GIVEN INFORMATION:
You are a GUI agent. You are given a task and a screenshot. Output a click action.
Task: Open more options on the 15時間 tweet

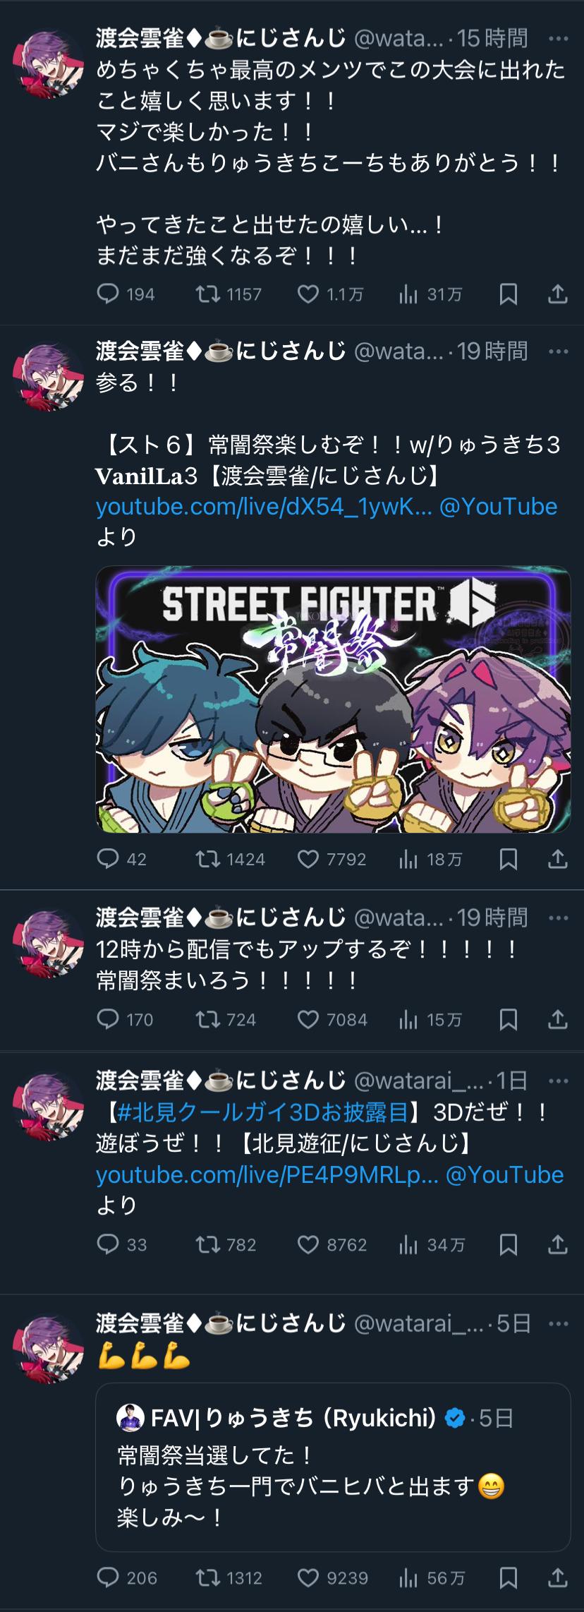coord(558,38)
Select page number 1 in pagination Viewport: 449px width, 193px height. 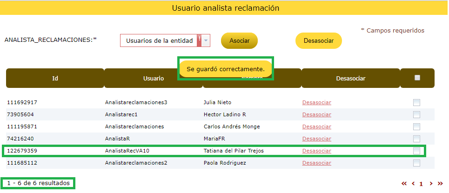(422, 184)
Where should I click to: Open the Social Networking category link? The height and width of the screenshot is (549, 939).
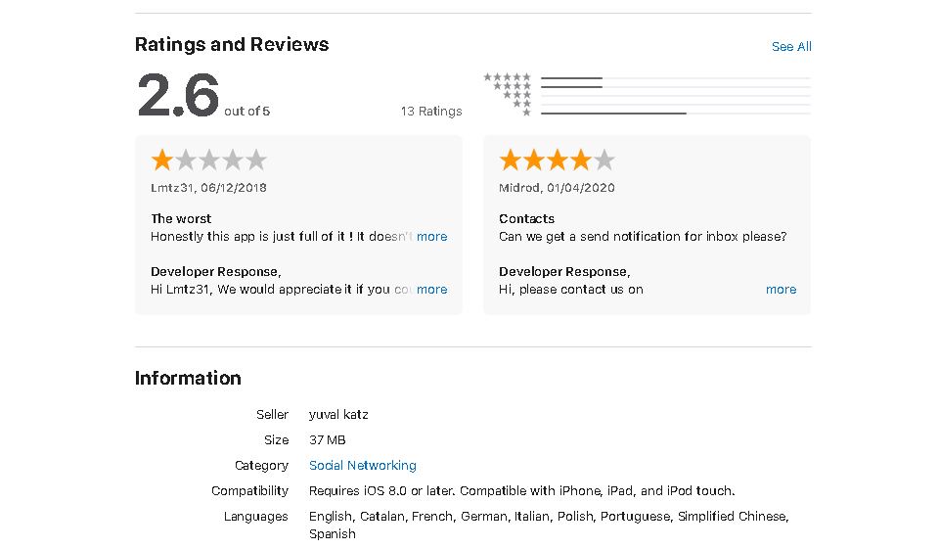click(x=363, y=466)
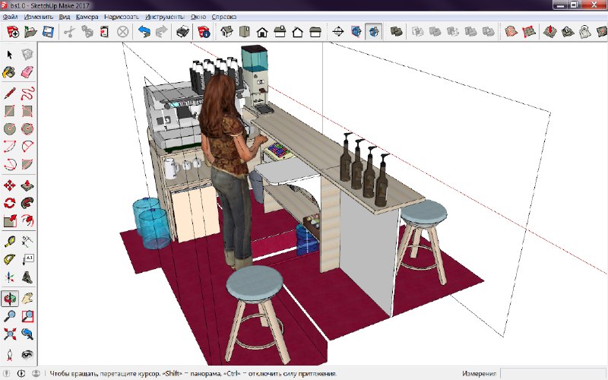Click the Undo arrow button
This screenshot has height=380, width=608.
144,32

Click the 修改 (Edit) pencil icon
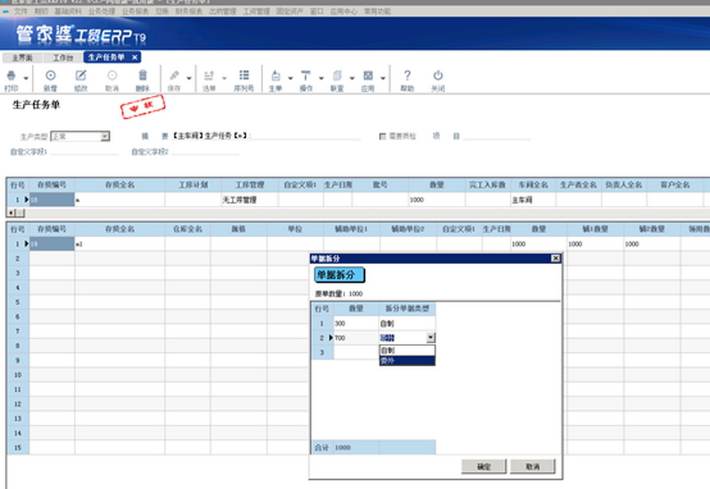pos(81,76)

* * *

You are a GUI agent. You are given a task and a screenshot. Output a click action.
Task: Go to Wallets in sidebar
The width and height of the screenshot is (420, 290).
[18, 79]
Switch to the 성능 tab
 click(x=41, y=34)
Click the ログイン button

* * *

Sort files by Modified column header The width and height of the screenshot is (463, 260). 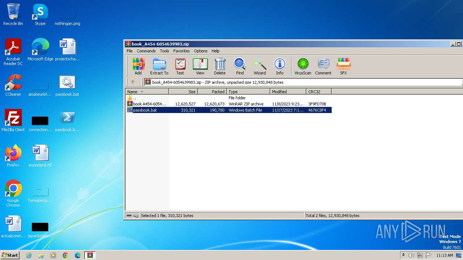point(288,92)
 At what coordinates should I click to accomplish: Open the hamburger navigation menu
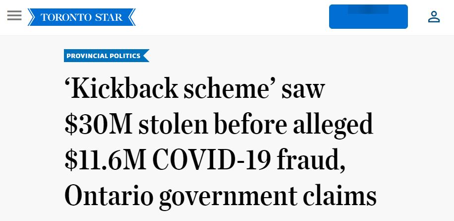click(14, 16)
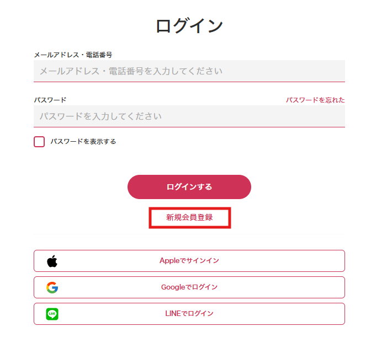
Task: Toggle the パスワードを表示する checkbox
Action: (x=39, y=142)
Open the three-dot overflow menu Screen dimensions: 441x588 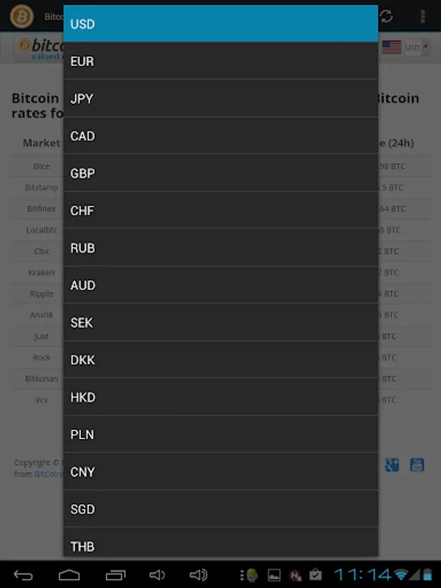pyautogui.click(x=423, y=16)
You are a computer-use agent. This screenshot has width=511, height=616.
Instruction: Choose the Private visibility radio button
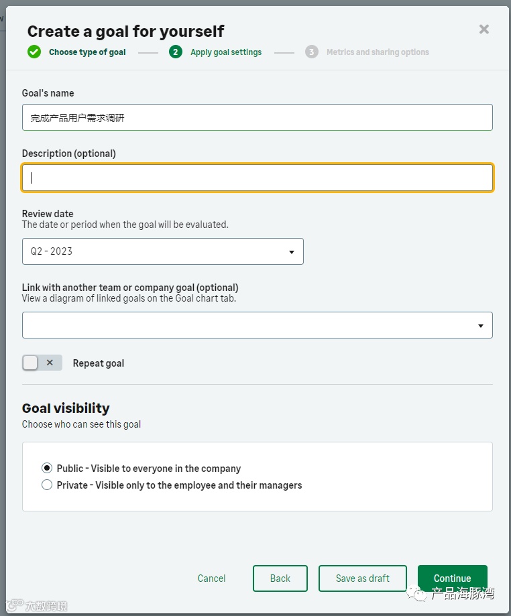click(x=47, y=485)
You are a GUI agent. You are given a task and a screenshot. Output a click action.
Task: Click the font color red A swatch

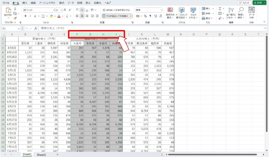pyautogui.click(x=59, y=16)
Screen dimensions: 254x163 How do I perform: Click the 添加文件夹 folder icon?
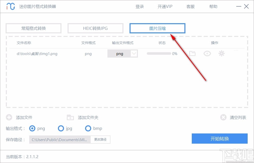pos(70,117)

WORK TO COMPLETE:
Retype, exactly and in full, the lines above from the one containing "The width and height of the screenshot is (420, 290)." through the one containing "Click the ログイン button".

RESULT OF THIS TASK:
The width and height of the screenshot is (420, 290).
[18, 79]
Switch to the 성능 tab
 click(x=41, y=34)
Click the ログイン button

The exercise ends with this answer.